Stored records
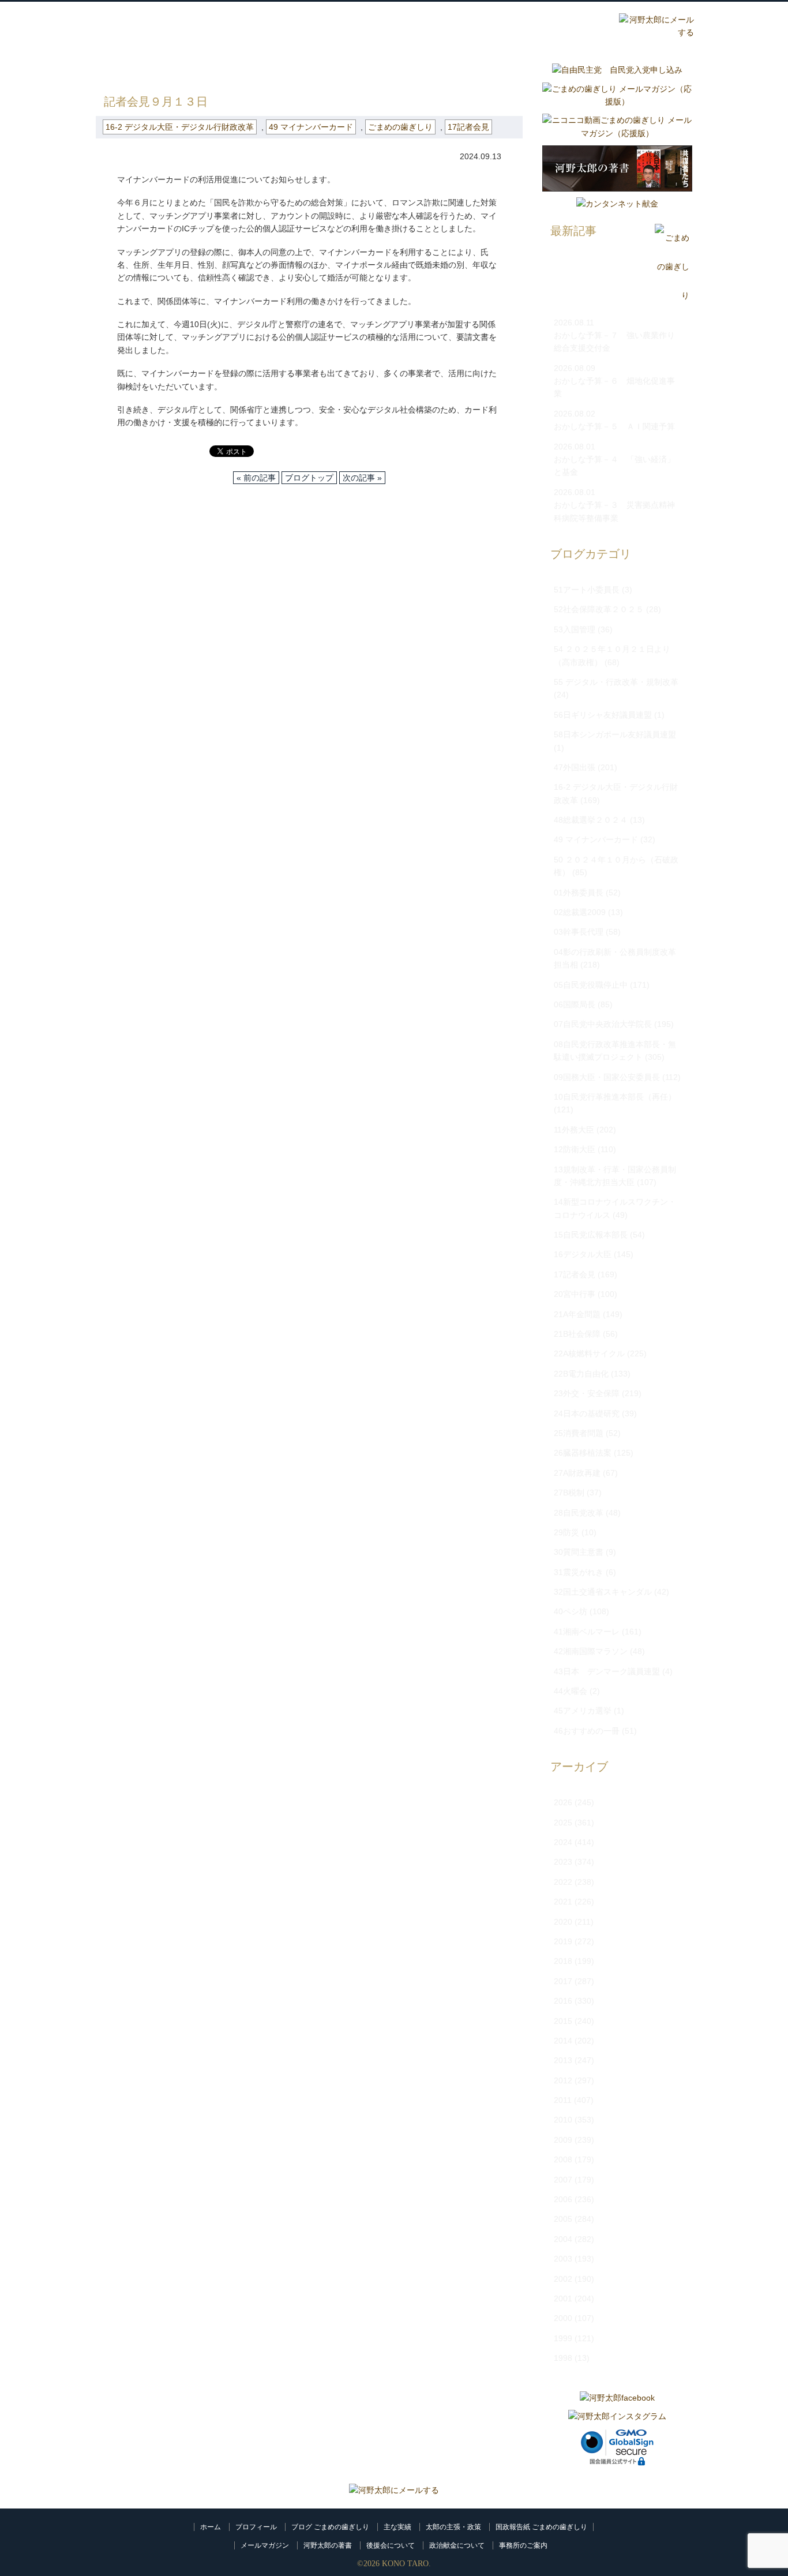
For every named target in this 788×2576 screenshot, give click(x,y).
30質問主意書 (578, 1552)
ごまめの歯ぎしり (167, 69)
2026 (563, 1802)
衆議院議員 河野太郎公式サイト (168, 21)
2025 (563, 1822)
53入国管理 (574, 629)
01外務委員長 (578, 892)
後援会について (390, 2545)
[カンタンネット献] (617, 203)
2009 (563, 2139)
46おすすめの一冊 (587, 1730)
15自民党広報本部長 (591, 1234)
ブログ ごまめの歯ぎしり (330, 2527)
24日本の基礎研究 (587, 1413)
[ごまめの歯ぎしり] (672, 295)
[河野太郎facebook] (617, 2397)
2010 (563, 2119)
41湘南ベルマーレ (587, 1631)
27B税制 (569, 1492)
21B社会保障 (577, 1333)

= Task to complete =
All that is wanted is the stretch of lines above from the one containing "2026 (563, 1802)" through the one containing "24日本の基礎研究 (587, 1413)", duplicated exactly.

= Solution to the exercise =
2026 (563, 1802)
衆議院議員 河野太郎公式サイト (168, 21)
2025 (563, 1822)
53入国管理 (574, 629)
01外務委員長 (578, 892)
後援会について (390, 2545)
[カンタンネット献] (617, 203)
2009 (563, 2139)
46おすすめの一冊 (587, 1730)
15自民党広報本部長 (591, 1234)
ブログ ごまめの歯ぎしり (330, 2527)
24日本の基礎研究 (587, 1413)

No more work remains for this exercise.